======== RECORDS

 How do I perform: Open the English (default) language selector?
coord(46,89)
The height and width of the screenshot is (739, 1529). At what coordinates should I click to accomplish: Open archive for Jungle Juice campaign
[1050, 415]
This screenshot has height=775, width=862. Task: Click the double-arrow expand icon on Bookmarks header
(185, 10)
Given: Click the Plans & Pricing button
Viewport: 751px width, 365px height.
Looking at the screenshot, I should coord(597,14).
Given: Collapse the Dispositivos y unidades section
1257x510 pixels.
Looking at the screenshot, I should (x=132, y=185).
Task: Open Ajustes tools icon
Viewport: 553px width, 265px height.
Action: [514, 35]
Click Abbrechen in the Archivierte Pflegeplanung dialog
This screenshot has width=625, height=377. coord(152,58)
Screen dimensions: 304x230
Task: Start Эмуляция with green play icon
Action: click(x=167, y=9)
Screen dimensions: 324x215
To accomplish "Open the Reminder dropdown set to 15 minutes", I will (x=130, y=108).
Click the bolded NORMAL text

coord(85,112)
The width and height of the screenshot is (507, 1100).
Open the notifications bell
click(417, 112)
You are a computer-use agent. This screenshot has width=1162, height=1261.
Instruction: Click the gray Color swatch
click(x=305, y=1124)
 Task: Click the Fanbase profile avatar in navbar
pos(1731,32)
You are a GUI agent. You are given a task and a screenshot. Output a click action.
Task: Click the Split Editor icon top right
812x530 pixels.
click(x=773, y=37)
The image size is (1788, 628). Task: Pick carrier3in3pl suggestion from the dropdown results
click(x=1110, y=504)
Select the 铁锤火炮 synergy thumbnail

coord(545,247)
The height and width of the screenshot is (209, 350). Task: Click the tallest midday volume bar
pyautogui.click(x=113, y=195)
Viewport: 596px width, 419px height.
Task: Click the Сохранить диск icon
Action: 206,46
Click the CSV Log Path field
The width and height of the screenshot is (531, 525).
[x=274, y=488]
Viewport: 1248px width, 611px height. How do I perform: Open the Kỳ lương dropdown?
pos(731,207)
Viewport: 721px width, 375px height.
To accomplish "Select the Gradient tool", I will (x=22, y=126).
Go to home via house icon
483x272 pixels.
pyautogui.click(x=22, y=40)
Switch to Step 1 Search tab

================

= WORK TASK =
Reproduce all of the data above, exactly and without omission.

= REPLY TO THE EXERCISE =
 How do I perform: Open the English (default) language selector?
coord(46,89)
The height and width of the screenshot is (739, 1529). At what coordinates should I click to accomplish: Open archive for Jungle Juice campaign
[1050, 415]
This screenshot has height=775, width=862. Task: Click the double-arrow expand icon on Bookmarks header
(185, 10)
Given: Click the Plans & Pricing button
Viewport: 751px width, 365px height.
Looking at the screenshot, I should coord(597,14).
Given: Collapse the Dispositivos y unidades section
1257x510 pixels.
Looking at the screenshot, I should (x=132, y=185).
Task: Open Ajustes tools icon
Viewport: 553px width, 265px height.
Action: [514, 35]
Click Abbrechen in the Archivierte Pflegeplanung dialog
This screenshot has width=625, height=377. coord(152,58)
Screen dimensions: 304x230
Task: Start Эмуляция with green play icon
Action: click(x=167, y=9)
Screen dimensions: 324x215
To accomplish "Open the Reminder dropdown set to 15 minutes", I will (x=130, y=108).
Click the bolded NORMAL text

coord(85,112)
The width and height of the screenshot is (507, 1100).
Open the notifications bell
click(417, 112)
You are a computer-use agent. This screenshot has width=1162, height=1261.
Instruction: Click the gray Color swatch
click(x=305, y=1124)
 Task: Click the Fanbase profile avatar in navbar
pos(1731,32)
You are a GUI agent. You are given a task and a screenshot. Output a click action.
Task: Click the Split Editor icon top right
812x530 pixels.
click(x=773, y=37)
The image size is (1788, 628). Task: Pick carrier3in3pl suggestion from the dropdown results
click(x=1110, y=504)
Select the 铁锤火炮 synergy thumbnail

coord(545,247)
The height and width of the screenshot is (209, 350). Task: Click the tallest midday volume bar
pyautogui.click(x=113, y=195)
Viewport: 596px width, 419px height.
Task: Click the Сохранить диск icon
Action: 206,46
Click the CSV Log Path field
The width and height of the screenshot is (531, 525).
[x=274, y=488]
Viewport: 1248px width, 611px height. How do I perform: Open the Kỳ lương dropdown?
pos(731,207)
Viewport: 721px width, 375px height.
To accomplish "Select the Gradient tool", I will (x=22, y=126).
Go to home via house icon
483x272 pixels.
pyautogui.click(x=22, y=40)
Switch to Step 1 Search tab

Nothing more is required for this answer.